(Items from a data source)
:::

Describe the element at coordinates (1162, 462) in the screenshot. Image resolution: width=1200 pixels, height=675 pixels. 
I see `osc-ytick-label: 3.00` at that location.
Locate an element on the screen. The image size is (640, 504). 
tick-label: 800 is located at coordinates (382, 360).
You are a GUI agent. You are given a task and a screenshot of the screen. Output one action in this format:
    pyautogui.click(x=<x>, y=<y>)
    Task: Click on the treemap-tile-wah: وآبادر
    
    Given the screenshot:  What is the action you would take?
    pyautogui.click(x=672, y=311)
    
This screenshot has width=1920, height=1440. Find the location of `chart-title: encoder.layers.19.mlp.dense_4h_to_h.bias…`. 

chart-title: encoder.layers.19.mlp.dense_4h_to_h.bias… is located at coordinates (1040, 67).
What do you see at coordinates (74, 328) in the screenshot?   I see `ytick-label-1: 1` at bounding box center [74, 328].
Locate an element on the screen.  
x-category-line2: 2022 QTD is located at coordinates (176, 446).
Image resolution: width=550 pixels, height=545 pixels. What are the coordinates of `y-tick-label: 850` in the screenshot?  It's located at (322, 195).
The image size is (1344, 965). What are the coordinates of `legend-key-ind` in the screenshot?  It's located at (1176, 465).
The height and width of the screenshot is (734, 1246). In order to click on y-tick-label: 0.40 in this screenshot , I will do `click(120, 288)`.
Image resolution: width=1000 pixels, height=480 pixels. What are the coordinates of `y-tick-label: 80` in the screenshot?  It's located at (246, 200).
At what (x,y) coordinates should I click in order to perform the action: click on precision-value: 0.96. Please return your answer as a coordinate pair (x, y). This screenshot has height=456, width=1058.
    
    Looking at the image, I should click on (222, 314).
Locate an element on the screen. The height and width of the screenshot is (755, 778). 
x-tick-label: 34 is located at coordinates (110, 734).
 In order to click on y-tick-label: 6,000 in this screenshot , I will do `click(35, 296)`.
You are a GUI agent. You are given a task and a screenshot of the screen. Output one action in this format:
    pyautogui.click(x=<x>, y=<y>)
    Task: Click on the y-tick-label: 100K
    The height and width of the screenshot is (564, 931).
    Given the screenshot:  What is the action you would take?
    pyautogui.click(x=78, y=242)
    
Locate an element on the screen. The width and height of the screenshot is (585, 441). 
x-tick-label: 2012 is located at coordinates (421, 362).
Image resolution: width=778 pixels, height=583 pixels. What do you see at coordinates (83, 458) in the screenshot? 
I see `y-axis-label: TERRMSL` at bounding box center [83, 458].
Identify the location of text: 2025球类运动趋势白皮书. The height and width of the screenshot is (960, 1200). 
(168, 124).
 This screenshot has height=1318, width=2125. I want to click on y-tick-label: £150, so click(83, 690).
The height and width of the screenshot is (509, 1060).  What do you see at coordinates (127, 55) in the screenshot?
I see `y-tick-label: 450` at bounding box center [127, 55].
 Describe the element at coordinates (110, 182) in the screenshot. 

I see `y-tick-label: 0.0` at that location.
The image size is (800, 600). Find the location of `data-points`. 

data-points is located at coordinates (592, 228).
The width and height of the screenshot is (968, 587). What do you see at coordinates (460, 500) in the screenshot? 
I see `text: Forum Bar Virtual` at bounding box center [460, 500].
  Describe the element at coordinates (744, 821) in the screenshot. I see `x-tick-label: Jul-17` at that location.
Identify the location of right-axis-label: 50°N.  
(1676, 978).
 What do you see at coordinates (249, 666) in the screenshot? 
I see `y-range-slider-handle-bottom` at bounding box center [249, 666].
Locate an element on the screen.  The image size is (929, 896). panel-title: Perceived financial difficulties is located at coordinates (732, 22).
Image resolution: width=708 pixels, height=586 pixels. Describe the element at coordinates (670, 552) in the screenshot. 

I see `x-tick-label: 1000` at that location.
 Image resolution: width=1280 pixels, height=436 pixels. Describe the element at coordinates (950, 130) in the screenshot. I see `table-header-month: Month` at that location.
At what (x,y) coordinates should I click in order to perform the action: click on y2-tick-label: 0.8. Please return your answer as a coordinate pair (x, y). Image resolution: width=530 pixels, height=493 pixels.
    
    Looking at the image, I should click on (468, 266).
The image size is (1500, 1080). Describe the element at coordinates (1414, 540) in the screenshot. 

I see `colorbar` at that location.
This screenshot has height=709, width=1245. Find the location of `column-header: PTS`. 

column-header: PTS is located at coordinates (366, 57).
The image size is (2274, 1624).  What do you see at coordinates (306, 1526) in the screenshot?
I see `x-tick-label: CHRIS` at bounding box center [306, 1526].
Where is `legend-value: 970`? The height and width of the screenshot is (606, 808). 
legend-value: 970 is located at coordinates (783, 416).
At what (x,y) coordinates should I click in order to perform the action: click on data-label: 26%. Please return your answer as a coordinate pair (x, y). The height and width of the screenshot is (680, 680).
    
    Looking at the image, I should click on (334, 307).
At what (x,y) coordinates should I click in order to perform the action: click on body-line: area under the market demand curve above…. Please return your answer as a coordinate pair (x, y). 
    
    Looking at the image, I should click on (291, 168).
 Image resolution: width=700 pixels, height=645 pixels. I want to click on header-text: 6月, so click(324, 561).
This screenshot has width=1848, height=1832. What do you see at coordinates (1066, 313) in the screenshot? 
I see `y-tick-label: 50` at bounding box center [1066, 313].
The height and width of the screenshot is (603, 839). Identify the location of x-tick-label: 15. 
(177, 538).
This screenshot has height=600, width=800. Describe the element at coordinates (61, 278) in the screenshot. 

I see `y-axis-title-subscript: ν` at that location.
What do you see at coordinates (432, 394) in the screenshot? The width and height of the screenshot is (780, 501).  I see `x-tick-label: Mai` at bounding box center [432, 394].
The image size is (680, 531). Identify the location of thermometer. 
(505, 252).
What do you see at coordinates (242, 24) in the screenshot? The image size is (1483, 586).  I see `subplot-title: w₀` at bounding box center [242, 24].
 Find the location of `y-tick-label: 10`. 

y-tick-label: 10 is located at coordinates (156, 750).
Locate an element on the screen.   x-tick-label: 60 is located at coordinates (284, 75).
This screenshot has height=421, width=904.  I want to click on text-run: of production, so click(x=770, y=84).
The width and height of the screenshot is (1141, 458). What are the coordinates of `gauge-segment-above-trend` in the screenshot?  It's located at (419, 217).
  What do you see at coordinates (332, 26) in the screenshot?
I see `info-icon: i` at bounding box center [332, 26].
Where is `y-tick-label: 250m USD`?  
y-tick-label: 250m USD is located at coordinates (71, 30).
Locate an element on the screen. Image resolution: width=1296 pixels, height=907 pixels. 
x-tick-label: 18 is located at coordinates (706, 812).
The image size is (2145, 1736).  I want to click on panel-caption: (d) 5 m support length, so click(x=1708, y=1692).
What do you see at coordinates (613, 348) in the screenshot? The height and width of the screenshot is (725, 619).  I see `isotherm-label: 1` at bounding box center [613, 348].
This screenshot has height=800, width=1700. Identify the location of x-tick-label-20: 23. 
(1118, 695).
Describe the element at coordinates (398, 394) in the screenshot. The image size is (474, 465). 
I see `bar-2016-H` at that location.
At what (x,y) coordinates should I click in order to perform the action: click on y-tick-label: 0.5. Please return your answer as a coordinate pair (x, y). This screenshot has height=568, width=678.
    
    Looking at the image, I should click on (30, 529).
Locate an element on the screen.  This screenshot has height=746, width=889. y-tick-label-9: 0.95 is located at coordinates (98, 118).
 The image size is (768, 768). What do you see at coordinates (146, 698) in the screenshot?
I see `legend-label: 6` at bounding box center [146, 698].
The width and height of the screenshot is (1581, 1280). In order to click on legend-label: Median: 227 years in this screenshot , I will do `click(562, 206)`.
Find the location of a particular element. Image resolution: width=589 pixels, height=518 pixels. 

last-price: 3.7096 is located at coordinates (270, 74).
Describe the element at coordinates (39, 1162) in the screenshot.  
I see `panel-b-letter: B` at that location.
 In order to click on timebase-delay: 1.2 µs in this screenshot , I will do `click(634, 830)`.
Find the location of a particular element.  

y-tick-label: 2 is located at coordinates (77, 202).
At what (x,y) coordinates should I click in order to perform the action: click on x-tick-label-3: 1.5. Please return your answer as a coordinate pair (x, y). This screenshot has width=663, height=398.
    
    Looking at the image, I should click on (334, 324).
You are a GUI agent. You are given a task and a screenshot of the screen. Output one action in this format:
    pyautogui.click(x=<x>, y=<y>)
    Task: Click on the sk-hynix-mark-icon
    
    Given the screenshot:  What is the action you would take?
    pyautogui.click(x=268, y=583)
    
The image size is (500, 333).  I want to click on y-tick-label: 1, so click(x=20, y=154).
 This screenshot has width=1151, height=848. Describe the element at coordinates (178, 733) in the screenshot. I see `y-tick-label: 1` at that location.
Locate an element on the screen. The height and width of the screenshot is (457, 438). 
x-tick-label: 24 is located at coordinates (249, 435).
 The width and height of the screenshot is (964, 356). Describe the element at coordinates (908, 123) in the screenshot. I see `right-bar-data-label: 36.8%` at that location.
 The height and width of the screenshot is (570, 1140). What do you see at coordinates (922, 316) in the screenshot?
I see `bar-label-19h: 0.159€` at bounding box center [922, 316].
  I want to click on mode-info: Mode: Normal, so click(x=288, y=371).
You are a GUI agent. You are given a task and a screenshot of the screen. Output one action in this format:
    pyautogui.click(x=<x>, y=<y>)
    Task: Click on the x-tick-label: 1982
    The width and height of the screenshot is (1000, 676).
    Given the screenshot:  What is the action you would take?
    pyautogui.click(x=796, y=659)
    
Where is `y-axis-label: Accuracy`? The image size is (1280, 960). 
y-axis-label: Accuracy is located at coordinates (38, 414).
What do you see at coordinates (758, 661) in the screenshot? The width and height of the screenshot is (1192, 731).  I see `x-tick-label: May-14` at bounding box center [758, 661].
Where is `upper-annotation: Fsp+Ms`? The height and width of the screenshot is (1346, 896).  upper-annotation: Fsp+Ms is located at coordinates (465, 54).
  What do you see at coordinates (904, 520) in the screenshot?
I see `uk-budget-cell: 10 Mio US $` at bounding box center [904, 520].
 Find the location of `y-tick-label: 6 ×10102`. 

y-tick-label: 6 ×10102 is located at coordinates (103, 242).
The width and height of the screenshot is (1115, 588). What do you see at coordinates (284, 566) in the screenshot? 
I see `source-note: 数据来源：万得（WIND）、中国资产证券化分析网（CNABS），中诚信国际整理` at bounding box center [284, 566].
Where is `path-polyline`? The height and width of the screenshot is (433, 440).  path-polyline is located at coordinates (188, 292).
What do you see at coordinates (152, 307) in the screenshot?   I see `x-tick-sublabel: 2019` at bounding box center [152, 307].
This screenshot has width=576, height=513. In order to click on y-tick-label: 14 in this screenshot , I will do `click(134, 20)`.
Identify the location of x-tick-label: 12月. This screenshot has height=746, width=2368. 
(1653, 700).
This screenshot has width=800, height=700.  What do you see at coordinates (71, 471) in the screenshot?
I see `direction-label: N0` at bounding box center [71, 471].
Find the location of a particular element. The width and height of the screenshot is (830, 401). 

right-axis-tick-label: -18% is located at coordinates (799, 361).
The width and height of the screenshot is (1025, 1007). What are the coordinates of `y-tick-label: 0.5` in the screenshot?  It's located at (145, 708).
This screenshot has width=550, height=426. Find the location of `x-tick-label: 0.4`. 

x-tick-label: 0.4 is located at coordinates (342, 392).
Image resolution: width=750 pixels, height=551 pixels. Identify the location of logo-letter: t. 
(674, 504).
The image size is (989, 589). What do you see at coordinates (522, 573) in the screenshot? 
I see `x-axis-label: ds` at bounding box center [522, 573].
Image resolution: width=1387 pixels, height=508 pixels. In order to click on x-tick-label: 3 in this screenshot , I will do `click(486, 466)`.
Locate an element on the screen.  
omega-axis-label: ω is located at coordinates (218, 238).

:::

Rewrite the data as a Markdown table, from the beginning of the data through the line containing "tick-label: 800 is", including both ends. Use the columns Row and Line, and leave out blank lines.

Response box:
| Row | Line |
|---|---|
| 1 | Describe the element at coordinates (1162, 462) in the screenshot. Image resolution: width=1200 pixels, height=675 pixels.  |
| 2 | I see `osc-ytick-label: 3.00` at that location. |
| 3 | Locate an element on the screen. The image size is (640, 504).  |
| 4 | tick-label: 800 is located at coordinates (382, 360). |